• **EXCERPTED RECORDS**
++++++++++++++++++++

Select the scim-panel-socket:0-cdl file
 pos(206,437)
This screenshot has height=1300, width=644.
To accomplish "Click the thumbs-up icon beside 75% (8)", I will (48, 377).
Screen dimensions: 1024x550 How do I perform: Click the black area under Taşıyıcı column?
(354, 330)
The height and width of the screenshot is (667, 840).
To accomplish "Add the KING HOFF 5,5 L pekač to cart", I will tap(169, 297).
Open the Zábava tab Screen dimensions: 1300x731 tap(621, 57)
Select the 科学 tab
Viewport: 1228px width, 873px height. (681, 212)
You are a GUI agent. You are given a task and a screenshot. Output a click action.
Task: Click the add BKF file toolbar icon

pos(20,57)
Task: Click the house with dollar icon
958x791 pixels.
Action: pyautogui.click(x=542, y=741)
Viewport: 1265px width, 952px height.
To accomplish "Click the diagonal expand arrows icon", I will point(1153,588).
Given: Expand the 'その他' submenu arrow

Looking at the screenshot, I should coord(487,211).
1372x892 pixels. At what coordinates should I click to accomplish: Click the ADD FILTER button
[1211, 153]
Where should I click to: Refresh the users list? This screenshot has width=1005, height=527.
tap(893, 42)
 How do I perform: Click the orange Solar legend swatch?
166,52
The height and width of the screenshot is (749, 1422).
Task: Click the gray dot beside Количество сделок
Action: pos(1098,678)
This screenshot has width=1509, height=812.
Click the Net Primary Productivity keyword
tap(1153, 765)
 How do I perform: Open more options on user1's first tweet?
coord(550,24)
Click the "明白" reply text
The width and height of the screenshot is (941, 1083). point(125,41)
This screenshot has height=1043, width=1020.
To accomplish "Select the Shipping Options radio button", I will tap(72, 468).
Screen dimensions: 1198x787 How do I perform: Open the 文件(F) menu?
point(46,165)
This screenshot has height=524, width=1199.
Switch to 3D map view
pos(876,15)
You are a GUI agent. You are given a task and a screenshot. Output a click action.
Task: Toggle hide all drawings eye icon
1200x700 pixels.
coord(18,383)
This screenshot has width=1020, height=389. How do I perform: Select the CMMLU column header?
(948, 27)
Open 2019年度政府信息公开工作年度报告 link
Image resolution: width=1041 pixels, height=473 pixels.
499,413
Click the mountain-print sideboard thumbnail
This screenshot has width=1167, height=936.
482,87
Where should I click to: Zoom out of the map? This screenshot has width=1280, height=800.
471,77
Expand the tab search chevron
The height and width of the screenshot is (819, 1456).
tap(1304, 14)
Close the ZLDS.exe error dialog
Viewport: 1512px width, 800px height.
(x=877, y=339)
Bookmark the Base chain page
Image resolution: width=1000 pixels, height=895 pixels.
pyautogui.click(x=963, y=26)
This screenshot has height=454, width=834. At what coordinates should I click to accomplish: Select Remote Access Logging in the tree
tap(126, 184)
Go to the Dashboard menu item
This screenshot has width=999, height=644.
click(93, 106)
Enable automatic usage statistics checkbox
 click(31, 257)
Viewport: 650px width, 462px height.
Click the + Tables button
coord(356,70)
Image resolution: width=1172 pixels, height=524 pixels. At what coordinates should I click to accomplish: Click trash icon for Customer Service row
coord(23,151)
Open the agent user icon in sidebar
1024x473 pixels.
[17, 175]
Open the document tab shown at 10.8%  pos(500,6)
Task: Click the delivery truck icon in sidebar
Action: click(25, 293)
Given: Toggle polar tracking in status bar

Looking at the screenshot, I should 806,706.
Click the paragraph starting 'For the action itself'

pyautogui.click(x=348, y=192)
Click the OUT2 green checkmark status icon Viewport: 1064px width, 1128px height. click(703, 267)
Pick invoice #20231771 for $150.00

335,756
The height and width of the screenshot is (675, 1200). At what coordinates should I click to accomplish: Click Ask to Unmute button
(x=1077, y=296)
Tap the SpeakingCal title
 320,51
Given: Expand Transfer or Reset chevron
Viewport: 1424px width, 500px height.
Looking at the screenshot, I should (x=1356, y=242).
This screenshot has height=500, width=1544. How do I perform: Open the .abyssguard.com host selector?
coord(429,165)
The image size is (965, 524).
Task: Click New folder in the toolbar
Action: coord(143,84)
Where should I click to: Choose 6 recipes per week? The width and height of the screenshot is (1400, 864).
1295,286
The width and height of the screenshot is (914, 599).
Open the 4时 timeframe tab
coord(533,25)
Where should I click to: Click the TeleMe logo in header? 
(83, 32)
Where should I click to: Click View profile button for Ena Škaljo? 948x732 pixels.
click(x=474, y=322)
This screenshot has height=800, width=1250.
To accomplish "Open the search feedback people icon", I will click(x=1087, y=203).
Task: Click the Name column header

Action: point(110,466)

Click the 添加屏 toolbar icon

++++++++++++++++++++

• **EXERCISE GOAL**
Line by line, retype all the entries exactly as they are shown.

• **SOLUTION TO THIS TASK**
Select the scim-panel-socket:0-cdl file
 pos(206,437)
This screenshot has height=1300, width=644.
To accomplish "Click the thumbs-up icon beside 75% (8)", I will (48, 377).
Screen dimensions: 1024x550 How do I perform: Click the black area under Taşıyıcı column?
(354, 330)
The height and width of the screenshot is (667, 840).
To accomplish "Add the KING HOFF 5,5 L pekač to cart", I will tap(169, 297).
Open the Zábava tab Screen dimensions: 1300x731 tap(621, 57)
Select the 科学 tab
Viewport: 1228px width, 873px height. (681, 212)
You are a GUI agent. You are given a task and a screenshot. Output a click action.
Task: Click the add BKF file toolbar icon

pos(20,57)
Task: Click the house with dollar icon
958x791 pixels.
Action: pyautogui.click(x=542, y=741)
Viewport: 1265px width, 952px height.
To accomplish "Click the diagonal expand arrows icon", I will point(1153,588).
Given: Expand the 'その他' submenu arrow

Looking at the screenshot, I should coord(487,211).
1372x892 pixels. At what coordinates should I click to accomplish: Click the ADD FILTER button
[1211, 153]
Where should I click to: Refresh the users list? This screenshot has width=1005, height=527.
tap(893, 42)
 How do I perform: Click the orange Solar legend swatch?
166,52
The height and width of the screenshot is (749, 1422).
Task: Click the gray dot beside Количество сделок
Action: pos(1098,678)
This screenshot has width=1509, height=812.
Click the Net Primary Productivity keyword
tap(1153, 765)
 How do I perform: Open more options on user1's first tweet?
coord(550,24)
Click the "明白" reply text
The width and height of the screenshot is (941, 1083). point(125,41)
This screenshot has height=1043, width=1020.
To accomplish "Select the Shipping Options radio button", I will tap(72, 468).
Screen dimensions: 1198x787 How do I perform: Open the 文件(F) menu?
point(46,165)
This screenshot has height=524, width=1199.
Switch to 3D map view
pos(876,15)
You are a GUI agent. You are given a task and a screenshot. Output a click action.
Task: Toggle hide all drawings eye icon
1200x700 pixels.
coord(18,383)
This screenshot has width=1020, height=389. How do I perform: Select the CMMLU column header?
(948, 27)
Open 2019年度政府信息公开工作年度报告 link
Image resolution: width=1041 pixels, height=473 pixels.
499,413
Click the mountain-print sideboard thumbnail
This screenshot has width=1167, height=936.
482,87
Where should I click to: Zoom out of the map? This screenshot has width=1280, height=800.
471,77
Expand the tab search chevron
The height and width of the screenshot is (819, 1456).
tap(1304, 14)
Close the ZLDS.exe error dialog
Viewport: 1512px width, 800px height.
(x=877, y=339)
Bookmark the Base chain page
Image resolution: width=1000 pixels, height=895 pixels.
pyautogui.click(x=963, y=26)
This screenshot has height=454, width=834. At what coordinates should I click to accomplish: Select Remote Access Logging in the tree
tap(126, 184)
Go to the Dashboard menu item
This screenshot has width=999, height=644.
click(93, 106)
Enable automatic usage statistics checkbox
 click(31, 257)
Viewport: 650px width, 462px height.
Click the + Tables button
coord(356,70)
Image resolution: width=1172 pixels, height=524 pixels. At what coordinates should I click to accomplish: Click trash icon for Customer Service row
coord(23,151)
Open the agent user icon in sidebar
1024x473 pixels.
[17, 175]
Open the document tab shown at 10.8%  pos(500,6)
Task: Click the delivery truck icon in sidebar
Action: click(25, 293)
Given: Toggle polar tracking in status bar

Looking at the screenshot, I should 806,706.
Click the paragraph starting 'For the action itself'

pyautogui.click(x=348, y=192)
Click the OUT2 green checkmark status icon Viewport: 1064px width, 1128px height. click(703, 267)
Pick invoice #20231771 for $150.00

335,756
The height and width of the screenshot is (675, 1200). At what coordinates should I click to accomplish: Click Ask to Unmute button
(x=1077, y=296)
Tap the SpeakingCal title
 320,51
Given: Expand Transfer or Reset chevron
Viewport: 1424px width, 500px height.
Looking at the screenshot, I should (x=1356, y=242).
This screenshot has height=500, width=1544. How do I perform: Open the .abyssguard.com host selector?
coord(429,165)
The image size is (965, 524).
Task: Click New folder in the toolbar
Action: coord(143,84)
Where should I click to: Choose 6 recipes per week? The width and height of the screenshot is (1400, 864).
1295,286
The width and height of the screenshot is (914, 599).
Open the 4时 timeframe tab
coord(533,25)
Where should I click to: Click the TeleMe logo in header? 
(83, 32)
Where should I click to: Click View profile button for Ena Škaljo? 948x732 pixels.
click(x=474, y=322)
This screenshot has height=800, width=1250.
To accomplish "Open the search feedback people icon", I will click(x=1087, y=203).
Task: Click the Name column header

Action: point(110,466)

Click the 添加屏 toolbar icon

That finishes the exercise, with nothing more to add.